Patrick Reed remains defiant at Presidents Cup as Australian fans ready to roast him
MELBOURNE, Australia — Nothing — not even a putter cover depicting his infamous “shhh” gesture from the 2014 Ryder Cup — could prepare Patrick Reed for the biting wit of Australian sports fans.
As Reed stepped onto the 1st tee at Royal Melbourne on Tuesday to hit his first shot since the Hero World Challenge, a member of the gallery decided to introduce the 2018 Masters champion.
“Next on the tee, Patrick Reed — the excavator,” the fan joked.
The 29-year-old has been bracing for a storm in the days since he was assessed a two-shot penalty for removing sand in a waste bunker during the third round of the Hero. He even brought a custom putter cover to Australia — where he will contest a third Presidents Cup as one of Tiger Woods’ captain’s picks — adorned with a depiction of himself quieting the crowd during the Ryder Cup at Gleneagles.
Suffice to say, the fan who sledged (Aussie for “needling”) Reed, as he began a practice round at Royal Melbourne with U.S. captain Woods, Patrick Cantlay and Justin Thomas, did not catch Reed by surprise.
In fact, Captain America welcomes a hostile crowd.
“Any time coming to an event like this, especially overseas, you expect to have the crowds against you, not on your side,” Reed told reporters Tuesday as he conducted one of the most eagerly-awaited press conference in golf this year.
The seven-time PGA Tour winner explained the rules controversy that engulfed his Hero campaign, where he finished third — ironically two shots behind winner Henrik Stenson.
“I didn’t see [the ball] move they were able to show me afterwards … because the sand moved, it’s a penalty,” Reed said. “That was last week, and we’re glad that we’ve moved on.”
As prepared as Reed may be, it’s unlikely he’s aware that the Aussie sports superfan group, the Fanatics, are preparing several chants targeting Reed. One is believed to be a sharp-edged rewriting of the Shaggy classic It Wasn’t Me.
The Fanatics are renowned within Australian sporting circles for traveling globally to major events such as the Masters and Wimbledon to cheer on their heroes while wearing trademark green-and-gold attire.
Their unofficial commander-in-chief this week in Melbourne, Tony Di Carlo, said his squad was preparing special treatment for Reed. “I think it would be rude not to have a bit of a dig at him,” Di Carlo said.
The Fanatics were on hand for the 2017 Presidents Cup in New Jersey. Di Carlo wants revenge for the way he says the American crowds treated the International team at Liberty National.
“It was a pretty hostile environment at Liberty National over there a couple of years ago,” Di Carol said. “If [Reed] is happy to break the rules, then we’re going to use that to fuel the fires of the International team.”
Not that the fires needed any more fueling.
Australians Cameron Smith, a Presidents Cup debutant, and team stalwart Marc Leishman did plenty of that during the Australian Open in Sydney last week.

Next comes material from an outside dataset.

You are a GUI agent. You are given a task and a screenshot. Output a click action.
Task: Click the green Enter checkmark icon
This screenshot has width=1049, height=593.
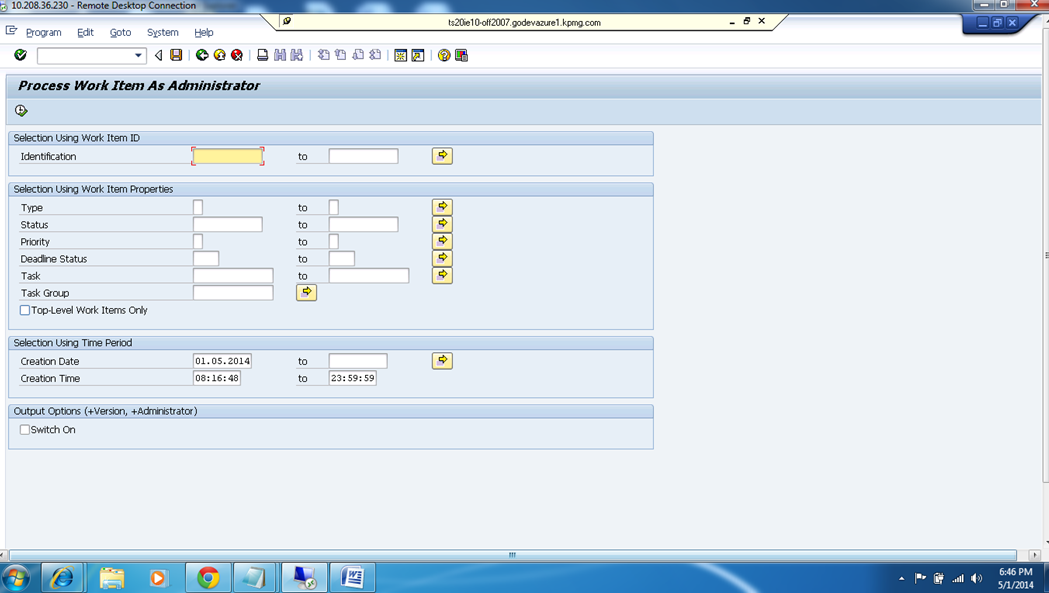(x=19, y=55)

Reed saw the comments from the Aussies and filed them in his mental bank to draw on this week as the Americans chase an eighth consecutive Cup victory.
“It goes from wanting to beat those guys to it now turning personal, so it’s going to be a fun week,” Reed said defiantly.
Smith told reporters in Sydney that he had “no sympathy for anyone that cheats” when asked about Reed. But World No. 12 Reed rejected that term.
“It’s not the right word to use,” he said. At the end of the day, if you do something unintentionally that breaks the rules, it’s not considered cheating.
“If you’re intentionally trying to do something, that would be considered cheating. But I wasn’t intentionally trying to improve a lie. If I was, it would have been a really good lie and I would have hit it really close.”
In his short but already brilliant career, Reed has learned not to take his villain status personally. Especially not this week as the International team tries hard to gain an advantage and improve their woeful record. Since the inaugural Cup in 1994, the Internationals have lost 10, won one (at Royal Melbourne in 1998) and tied one (in South Africa in 2003).
“They’re not supposed to talk good about us and we’re not supposed to talk good about them leading into this event, that’s normal,” Reed said. “They want to get their crowds going and get on their side. At the end of the day, all I can do is control me and what comes out of my mouth. I can’t control what comes out of theirs.”
The comments from International team members may come to haunt them if the Americans go on to victory in Melbourne. Let us not forget that Reed was booed by his own at Augusta National last year when playing with Rory McIlroy in the final group. Five hours later, he slipped on the green jacket.
“I’ve just always enjoyed it. I’ve always enjoyed being … I guess you would call it the underdog,” Reed said. “You just have your teammates and yourself out there to pick you up, so just kind of shows you how strong you really can be.”